(Dataset entries)
☆ ☆ ☆ ☆
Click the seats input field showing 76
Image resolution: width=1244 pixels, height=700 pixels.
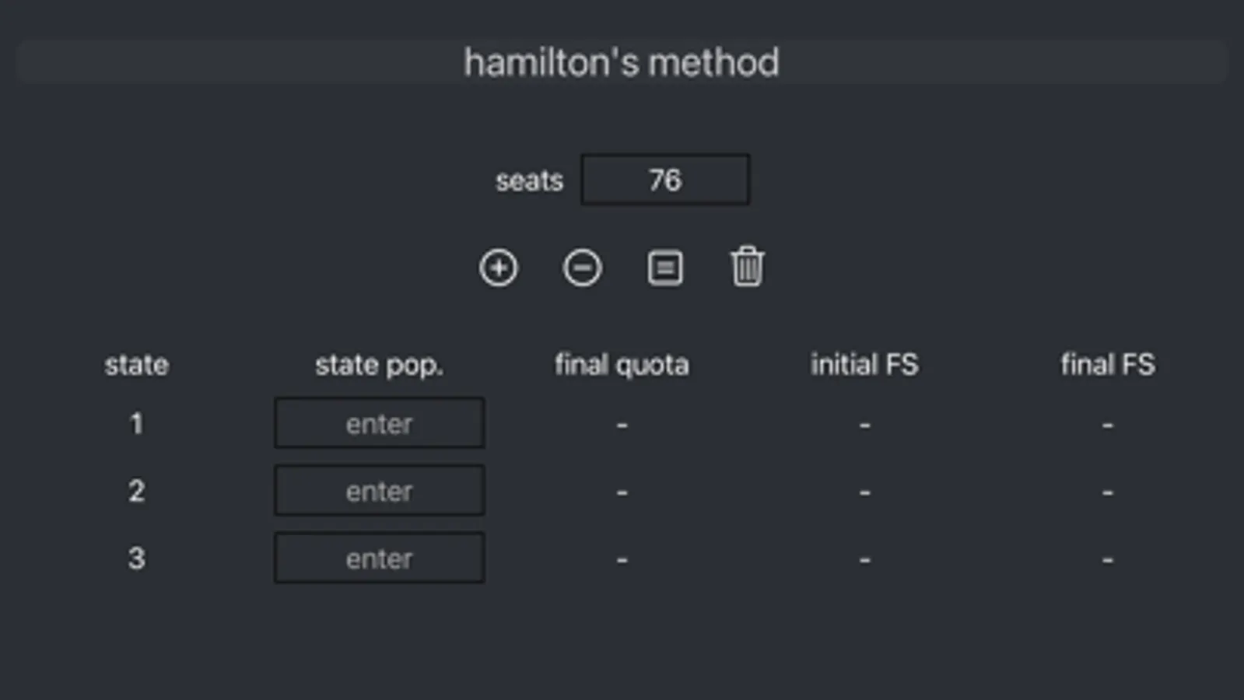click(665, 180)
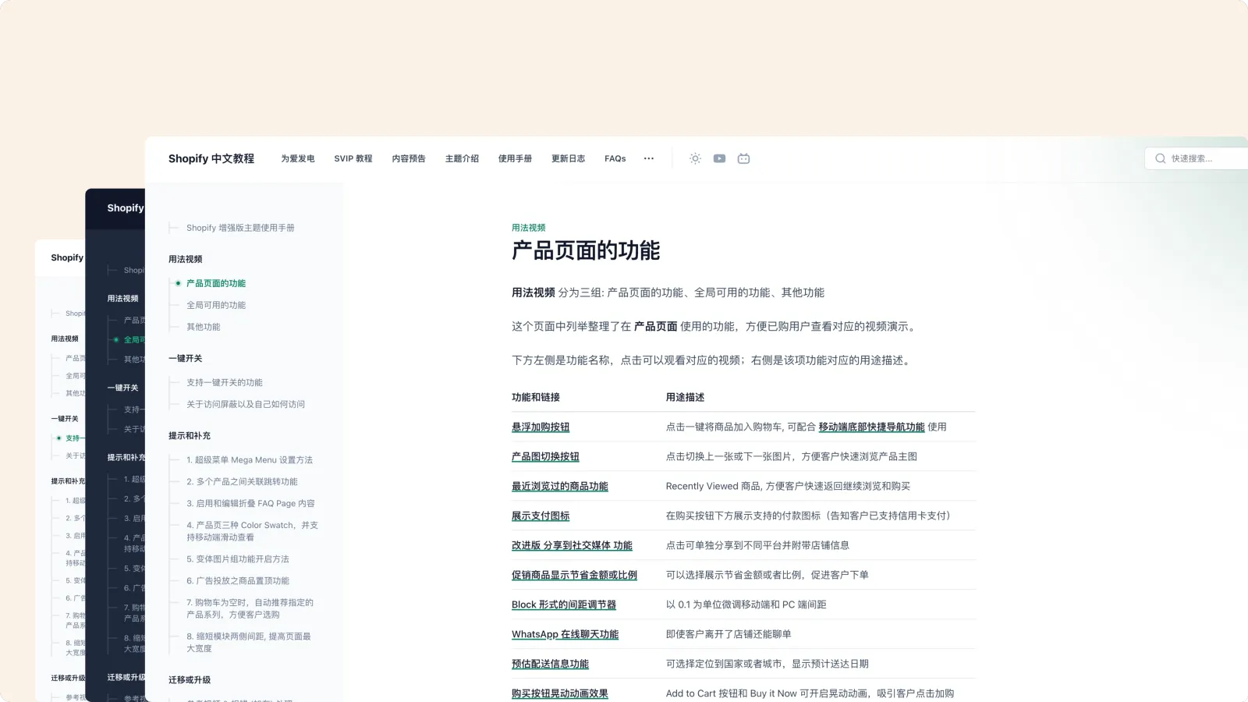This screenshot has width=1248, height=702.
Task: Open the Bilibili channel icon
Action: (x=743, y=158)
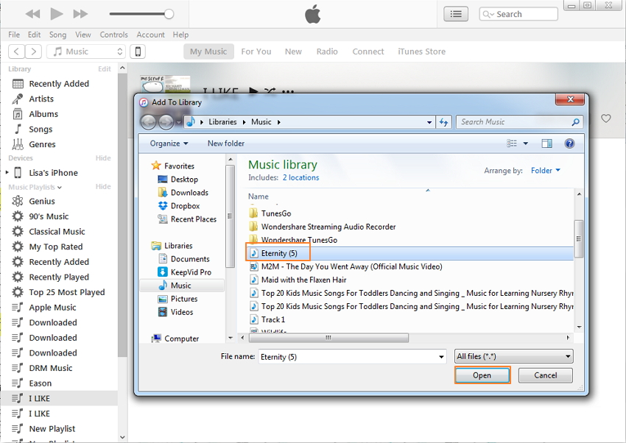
☆ ☆ ☆ ☆
# Problem description
Every line above is to be duplicated exactly; no picture should be carried over.

# Task answer
Click the seats input field showing 76
Image resolution: width=1244 pixels, height=700 pixels.
click(665, 180)
This screenshot has width=1248, height=702.
Task: Open the Bilibili channel icon
Action: (x=743, y=158)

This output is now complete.